» **Exercises to complete**
**1)** Answer these questions from the excerpt on the digital TV transition:
(a) On what date will TV stations shut off their analog signals?
(b) How many broadcast-only homes are estimated to be most at risk?
(c) How many coupons is each household eligible to receive, and what is each worth?
**2)** Please retype the passage of the digital TV transition excerpt starting with "The Commerce Department’s" and going on through "get the word.".
**3)** List every action the digital TV transition excerpt says people in broadcast-only homes with analog sets can take before the analog shutoff.

# START OF Selected excerpt

People in broadcast-only homes with analog television sets need to take action before TV stations shut off their analog signals on Feb. 17, 2009. They can buy a digital-to-analog converter box, subscribe to cable or satellite TV, or buy a digital set.
Cable operators need to worry about customers with analog TV sets not connected to a pay TV service. That’s complicating the industry’s message that broadcasters’ DTV transition will have no impact on cable subscribers.
“Quite frankly, I’m not sure we have gotten the message exactly right,” McSlarrow said.
An estimated 11 million to 19 million homes that are broadcast-only are the most at risk because their analog TV sets won’t display digital signals on Feb. 18, 2009 without modification.
According to CEA, about half of all U.S. homes already have DTV sets. But it’s not clear how many broadcast-only homes have purchased TVs with digital tuners.
The Commerce Department’s National Telecommunications and Information Administration has $1.5 billion to subsidize the retail purchase of converter boxes, with each household eligible to receive two $40 coupons to spend on boxes expected to cost between $40 and $70 each. NTIA began mailing coupons last week.
More than 3 million households have applied for nearly 5.8 million coupons, NTIA communications director Todd Sedmak said.
Lawmakers on Capitol Hill and regulators at the Federal Communications Commissions fear a severe consumer backlash if too many people don’t get the word.

# END OF Selected excerpt
# START OF Data

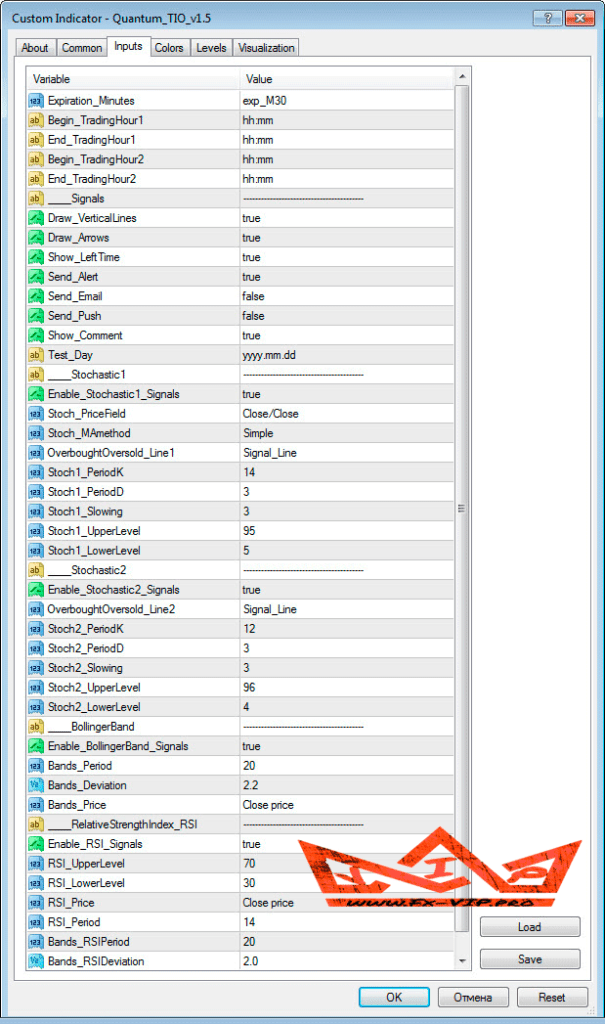The width and height of the screenshot is (605, 1024).
Task: Click the icon beside Enable_BollingerBand_Signals
Action: [35, 746]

# END OF Data

» **Solutions**
**1)**
(a) Feb. 17, 2009
(b) An estimated 11 million to 19 million
(c) Two coupons, each worth $40

**2)**
The Commerce Department’s National Telecommunications and Information Administration has $1.5 billion to subsidize the retail purchase of converter boxes, with each household eligible to receive two $40 coupons to spend on boxes expected to cost between $40 and $70 each. NTIA began mailing coupons last week.
More than 3 million households have applied for nearly 5.8 million coupons, NTIA communications director Todd Sedmak said.
Lawmakers on Capitol Hill and regulators at the Federal Communications Commissions fear a severe consumer backlash if too many people don’t get the word.

**3)**
- Buy a digital-to-analog converter box
- Subscribe to cable or satellite TV
- Buy a digital set